Orioles Acquire Jim Thome for Prospects Simon, Lino



In an effort to bolster a flailing offense, the Orioles have acquired DH Jim Thome from the Phillies in return for prospects Kyle Simon and Gabriel Lino.



I really like Thome, but he’s 41 years old, has no defensive value, and is batting a solid (but not outstanding for a DH) .242/.338/.516 this year. He’s also left-handed, as is Chris Davis and (effectively, with his platoon splits) Wilson Betemit. Maybe Thome provides the O’s with half a win over replacement the rest of the year, and maybe he’s actually taking the playing time from what would have been replacement level production. If the O’s actually make the play-offs based on that half win, I’ll be extremely surprised. More likely, Thome could be the difference between 81 and 81.5 wins, which some fans are more than happy to trade prospects for (which I think is dumb, but others have different priorities).



Simon is a 21 year old right-handed pitcher. He has a 3.96 ERA, 4.4 FIP in High-A ball, after being the team’s 4th round draft pick last year. He’ll get some groundballs and has a good walk rate (2.6 BB/9), but doesn’t seem to miss many bats (6.1 K/9). Doesn’t seem like a huge loss for the team, given that his upside might be back of the rotation innings-eater or middle reliever.



Lino is a 19 year old catcher. He’s had some trouble in A-Ball this year – .218/.283/.342 – after a more impressive season in Rookie Ball (.282/.371/.462). Catchers who can stick behind the dish and potentially show a combination of patience and power at the plate are not that easy to find, and my understanding is that Lino has that potential (even if he’s far from a sure thing).

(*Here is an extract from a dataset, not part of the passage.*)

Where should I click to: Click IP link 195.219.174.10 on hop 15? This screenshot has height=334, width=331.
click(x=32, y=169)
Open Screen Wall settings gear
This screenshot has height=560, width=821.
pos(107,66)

Here’s the thing; this trade is fine if the Orioles are actually as good as their record this year would indicate (42-35). But they’re not – they’ve been outscored by something like 20 runs, and the bullpen is unlikely to continue to be this good. The pitching will hopefully be fine overall, but that’s about all you can expect from them. And the offense has struggled, and even after adding Thome there are going to be at least a couple of holes in the line-up. And the defense will suffer – Thome at DH means that Wilson Betemit, Chris Davis, and Mark Reynolds all need to wear gloves to get their bats into the line-up, and that’s gonna be ugly. The O’s are in a decent position to finish at or above .500, but that could still leave them in last place in the AL East (and they’re likely the least talented team in the division). They’re not making the play-offs this year unless they get unbelievably lucky – and that’s OK, because just not sucking wouldn’t have been great before the season started.



The unexpected success early in 2012 is great, but that’s more for what it means for the near future (contention might not be as far away as it looked a little while ago) than what it means for this season. To take the wrong lesson from that and sell out subsequent years in a misguided effort to try to make a run this year seems foolish. Buying at all didn’t sound like the best idea, but going small-bore could have been fine (Thome for just Simon, as was initially reported, wasn’t great but not terrible). Giving up even one of the lower-tier prospects from a shallow farm system for marginal improvement (at best) in an effort to be less bad (going forward) is… very much like the Orioles. In fact, it’s been kind of Dan Duquette’s M.O. so far (Dana Evaland, for example). Not one of my favorite things about him.



Hopefully Manny Machado for Matt Garza isn’t coming down the pipe-line now. Because even though it would make the Thome trade make more sense, selling out to make a run this season would be insanity.